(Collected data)

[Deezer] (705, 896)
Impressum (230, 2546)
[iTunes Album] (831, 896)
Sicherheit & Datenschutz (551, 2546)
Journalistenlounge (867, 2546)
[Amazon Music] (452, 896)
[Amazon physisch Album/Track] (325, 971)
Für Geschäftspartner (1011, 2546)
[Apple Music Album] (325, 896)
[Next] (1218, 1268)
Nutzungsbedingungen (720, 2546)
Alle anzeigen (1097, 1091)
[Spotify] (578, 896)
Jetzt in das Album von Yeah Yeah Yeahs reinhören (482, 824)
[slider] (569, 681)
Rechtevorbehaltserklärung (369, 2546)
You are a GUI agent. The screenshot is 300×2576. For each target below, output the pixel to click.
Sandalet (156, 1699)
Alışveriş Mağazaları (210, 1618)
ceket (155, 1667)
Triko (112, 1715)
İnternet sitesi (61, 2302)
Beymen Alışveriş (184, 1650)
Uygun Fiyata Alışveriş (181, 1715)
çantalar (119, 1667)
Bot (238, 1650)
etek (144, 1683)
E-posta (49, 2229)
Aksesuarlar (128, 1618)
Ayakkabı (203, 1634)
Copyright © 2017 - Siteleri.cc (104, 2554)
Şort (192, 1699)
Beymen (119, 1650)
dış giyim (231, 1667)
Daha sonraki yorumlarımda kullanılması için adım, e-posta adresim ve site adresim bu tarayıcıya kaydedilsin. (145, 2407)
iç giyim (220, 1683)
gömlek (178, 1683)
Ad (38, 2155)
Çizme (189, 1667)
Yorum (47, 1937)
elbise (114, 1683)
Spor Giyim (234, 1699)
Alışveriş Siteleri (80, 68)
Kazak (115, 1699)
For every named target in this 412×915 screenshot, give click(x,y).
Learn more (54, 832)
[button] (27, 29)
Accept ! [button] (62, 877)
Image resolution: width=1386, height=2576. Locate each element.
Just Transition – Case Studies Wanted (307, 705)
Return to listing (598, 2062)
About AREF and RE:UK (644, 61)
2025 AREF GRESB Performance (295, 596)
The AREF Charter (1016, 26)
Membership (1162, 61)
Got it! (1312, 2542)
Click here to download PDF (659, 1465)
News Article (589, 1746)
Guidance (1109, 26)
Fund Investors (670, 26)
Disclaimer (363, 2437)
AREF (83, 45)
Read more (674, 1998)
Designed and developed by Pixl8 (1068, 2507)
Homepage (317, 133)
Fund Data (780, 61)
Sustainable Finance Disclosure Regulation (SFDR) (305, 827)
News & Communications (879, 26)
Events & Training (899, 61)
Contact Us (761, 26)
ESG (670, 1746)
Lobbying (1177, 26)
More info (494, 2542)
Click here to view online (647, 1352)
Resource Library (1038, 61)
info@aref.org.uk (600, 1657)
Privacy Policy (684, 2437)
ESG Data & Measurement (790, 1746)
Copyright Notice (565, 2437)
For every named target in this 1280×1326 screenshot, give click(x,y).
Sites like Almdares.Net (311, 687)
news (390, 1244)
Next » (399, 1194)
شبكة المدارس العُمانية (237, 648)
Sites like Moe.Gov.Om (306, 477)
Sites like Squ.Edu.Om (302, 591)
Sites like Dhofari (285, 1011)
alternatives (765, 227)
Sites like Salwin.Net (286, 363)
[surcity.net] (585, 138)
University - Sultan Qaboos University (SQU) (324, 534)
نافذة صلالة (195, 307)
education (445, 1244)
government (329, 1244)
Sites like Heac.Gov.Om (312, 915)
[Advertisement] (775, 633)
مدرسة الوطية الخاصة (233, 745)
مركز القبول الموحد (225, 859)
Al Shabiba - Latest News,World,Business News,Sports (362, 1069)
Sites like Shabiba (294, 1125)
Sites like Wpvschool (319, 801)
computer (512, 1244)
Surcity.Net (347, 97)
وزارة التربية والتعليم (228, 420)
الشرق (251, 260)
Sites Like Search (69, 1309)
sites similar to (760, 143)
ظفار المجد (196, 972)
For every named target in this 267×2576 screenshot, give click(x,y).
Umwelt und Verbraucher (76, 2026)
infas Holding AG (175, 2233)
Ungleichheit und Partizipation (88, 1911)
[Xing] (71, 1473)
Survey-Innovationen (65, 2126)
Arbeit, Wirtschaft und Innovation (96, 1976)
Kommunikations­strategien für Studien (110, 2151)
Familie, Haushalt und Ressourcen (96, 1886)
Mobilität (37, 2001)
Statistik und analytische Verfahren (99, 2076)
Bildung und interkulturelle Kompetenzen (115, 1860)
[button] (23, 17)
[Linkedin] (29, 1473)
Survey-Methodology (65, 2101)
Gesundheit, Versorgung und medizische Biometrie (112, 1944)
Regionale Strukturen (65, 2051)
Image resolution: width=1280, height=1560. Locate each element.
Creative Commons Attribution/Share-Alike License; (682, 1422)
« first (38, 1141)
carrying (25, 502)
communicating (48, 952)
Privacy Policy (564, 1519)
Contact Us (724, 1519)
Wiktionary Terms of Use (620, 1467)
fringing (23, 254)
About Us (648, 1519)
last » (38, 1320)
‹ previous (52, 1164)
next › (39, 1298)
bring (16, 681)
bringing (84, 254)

* [Problem to work on] From the entries above, print the lines beginning at the one with "çantalar (119, 1667)" and stopping after the one with "Guidance (1109, 26)", exactly as written and with nothing else.

* [Task solution]
çantalar (119, 1667)
Bot (238, 1650)
etek (144, 1683)
E-posta (49, 2229)
Aksesuarlar (128, 1618)
Ayakkabı (203, 1634)
Copyright © 2017 - Siteleri.cc (104, 2554)
Şort (192, 1699)
Beymen (119, 1650)
dış giyim (231, 1667)
Daha sonraki yorumlarımda kullanılması için adım, e-posta adresim ve site adresim bu tarayıcıya kaydedilsin. (145, 2407)
iç giyim (220, 1683)
gömlek (178, 1683)
Ad (38, 2155)
Çizme (189, 1667)
Yorum (47, 1937)
elbise (114, 1683)
Spor Giyim (234, 1699)
Alışveriş Siteleri (80, 68)
Kazak (115, 1699)
For every named target in this 412×915 screenshot, give click(x,y).
Learn more (54, 832)
[button] (27, 29)
Accept ! [button] (62, 877)
Image resolution: width=1386, height=2576. Locate each element.
Just Transition – Case Studies Wanted (307, 705)
Return to listing (598, 2062)
About AREF and RE:UK (644, 61)
2025 AREF GRESB Performance (295, 596)
The AREF Charter (1016, 26)
Membership (1162, 61)
Got it! (1312, 2542)
Click here to download PDF (659, 1465)
News Article (589, 1746)
Guidance (1109, 26)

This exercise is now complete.